### WORKING DATA

=== Begin Enclosure ===

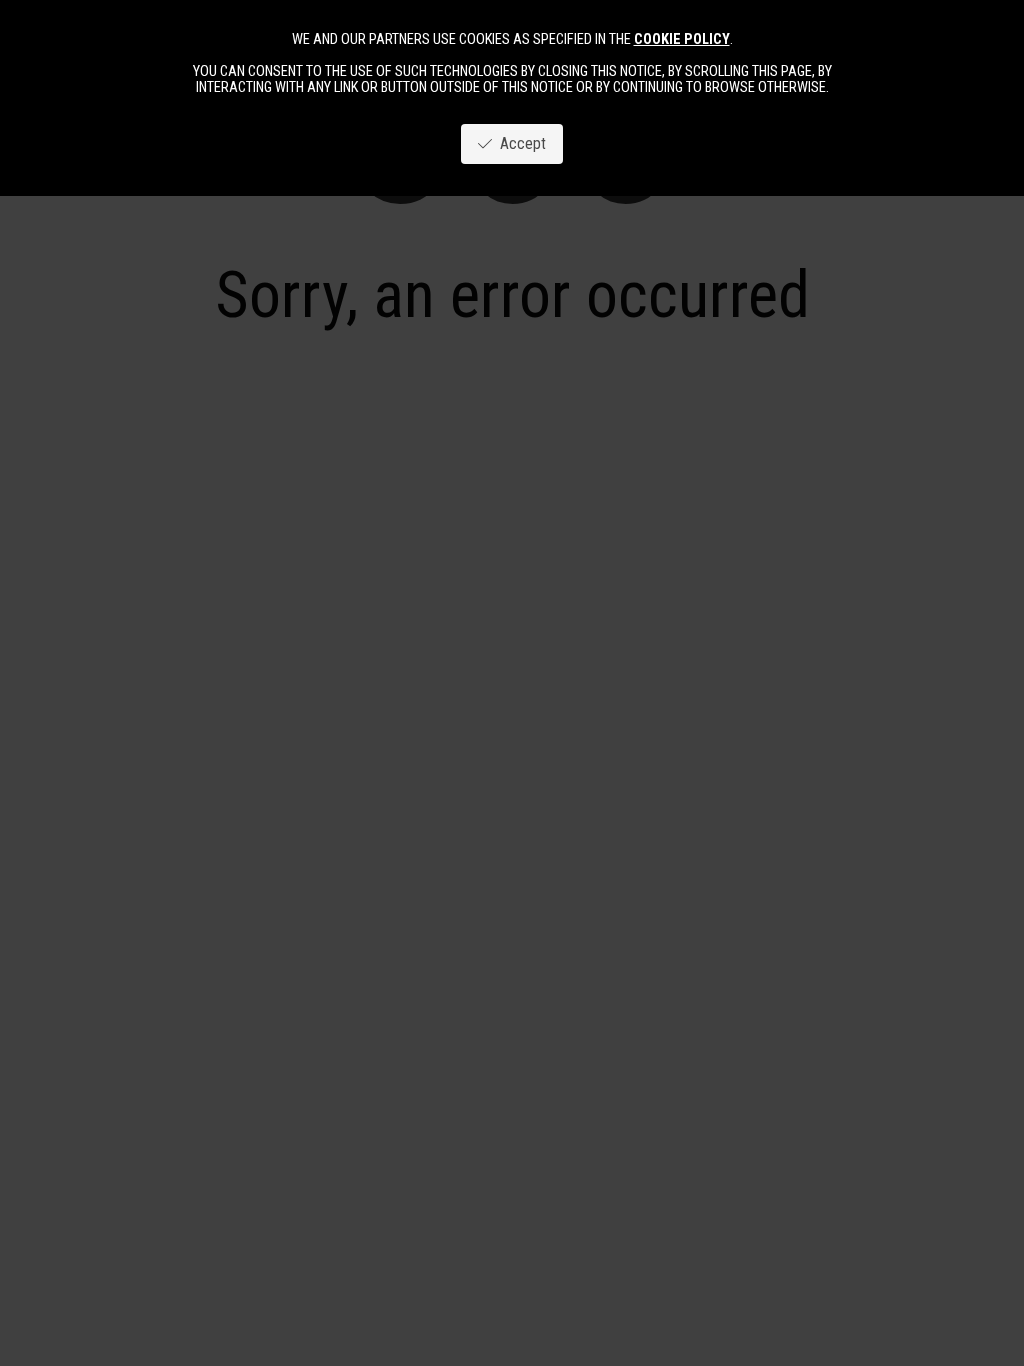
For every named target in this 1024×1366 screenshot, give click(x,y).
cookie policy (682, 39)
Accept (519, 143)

=== End Enclosure ===
=== Begin Enclosure ===

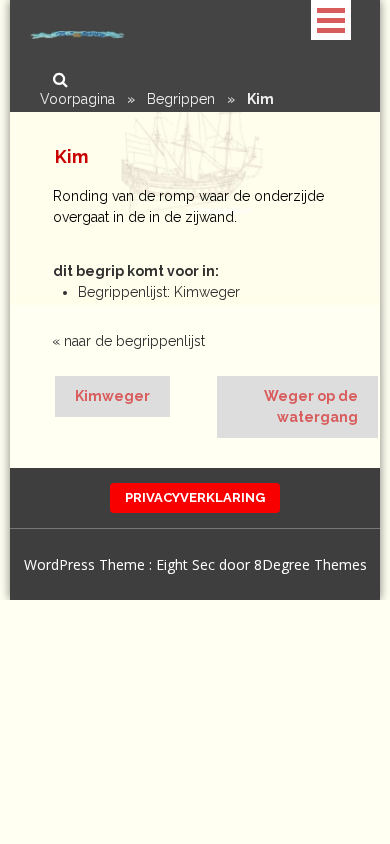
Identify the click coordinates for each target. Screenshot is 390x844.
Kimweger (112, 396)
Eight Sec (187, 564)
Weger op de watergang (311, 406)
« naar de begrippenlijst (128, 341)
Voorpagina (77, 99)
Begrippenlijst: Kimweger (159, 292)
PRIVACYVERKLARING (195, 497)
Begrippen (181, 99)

=== End Enclosure ===

### WHAT TO WORK ON
Take the records above and return, word for word, only the lines that fall from the line with "Weger op de watergang (311, 406)" to the line with "Begrippen (181, 99)", both of them included.

### RESPONSE TO THIS EXERCISE
Weger op de watergang (311, 406)
« naar de begrippenlijst (128, 341)
Voorpagina (77, 99)
Begrippenlijst: Kimweger (159, 292)
PRIVACYVERKLARING (195, 497)
Begrippen (181, 99)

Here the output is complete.